Come da oggetto, qualcuno di voi ha mai usato coreboot?

se si, funziona?

sono veri i "benefits" che dicono?

io ero curioso e pensavo quasi quasi di provarlo. (pare che il chipset della mia scheda madre sia supportato)

prima però volevo un po' sentire dei pareri.

----------

## ev56o

Non l' ho mai usato ma mi piacerebbe farlo da tempo e non l' ho fatto per i seguenti motivi: perderei la garanzia della MB e se qualcosa và storto (bug o errore umano) la MB potrebbe non boottare e sarei costretto a buttarla non potendo scrivere sulle memorie eprom (dall' esterno) senza un' apposita (e costosa) strumentazione che pochi possiedono.

Ci vorrebbe una MB con BIOS su memoria flash, mi sembra che esistano non ricordo bene. Comunque se qualcuno ha una MB da buttare (magari danneggiata) direi che potrebbe provarci.

----------

## riverdragon

Lo vedo come un salto nel vuoto: qualcuno magari atterra sul morbido, ma tutto intorno c'è una montagnola di corpi.

----------

## cloc3

 *riverdragon wrote:*   

> Lo vedo come un salto nel vuoto: qualcuno magari atterra sul morbido, ma tutto intorno c'è una montagnola di corpi.

 

non che non è un salto nel vuoto.

purtroppo, siamo tutti pigri. me compreso.

io non ho scuse: possiedo una CX700 dove potrei proprio fare una prova.

----------

## riverdragon

 *cloc3 wrote:*   

> purtroppo, siamo tutti pigri. me compreso.

 Io non sono pigro, sono prudente (o preoccupato, a seconda del punto di vista)!   :Wink: 

----------

## darkmanPPT

io non ho ben capito se il mio pc è supportato o meno.

io ho il chipset RS780 e, secondo le specifiche, sarebbe supportato (vedasi http://www.coreboot.org/Supported_Chipsets_and_Devices)

solo che non posso selezionarlo dal menù di compilazione... mah!

comunque, leggendo qua e là, (se dico una vaccata chiedo scusa) sembra che le motherboard moderne abbiano due bios installati. uno è quello che in rom che viene caricato normalmente e l'altro è quello che viene caricato nel caso il primo non vada (quindi il pc si carica comunque).
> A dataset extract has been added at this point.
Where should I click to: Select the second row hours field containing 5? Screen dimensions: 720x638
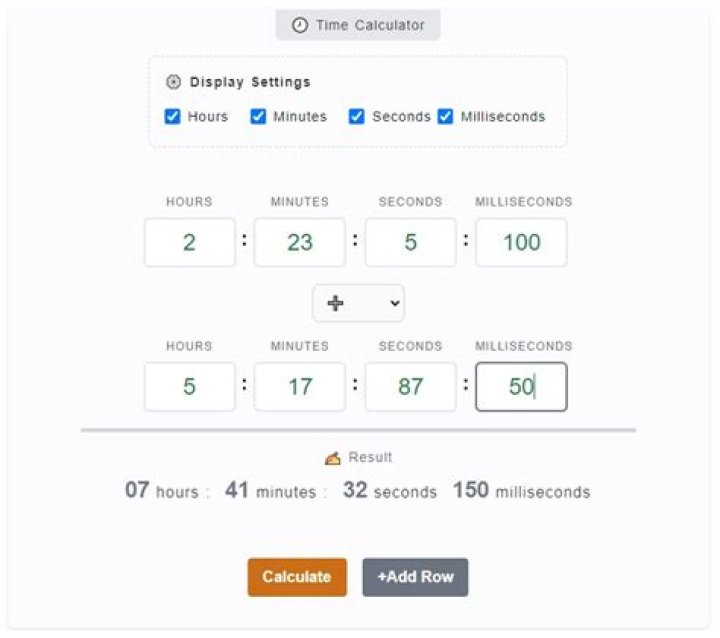(x=190, y=387)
comunque (vedasi l'help) consigliano di copiarsi la rom prima di fare questa operazione.

mah

----------

## ev56o

La cosa del doppio bios (ammesso che esista) non dovrebbe risolvere niente perchè se il bios nuovo si freeza non si potrà più fare niente. Poi, chi è che gestisce questo multibios? Un' altro programma precedente nella fase di boot? Mi sembra impossibile perchè non può esistere niente del genere se ancora il bios non è stato caricato...

----------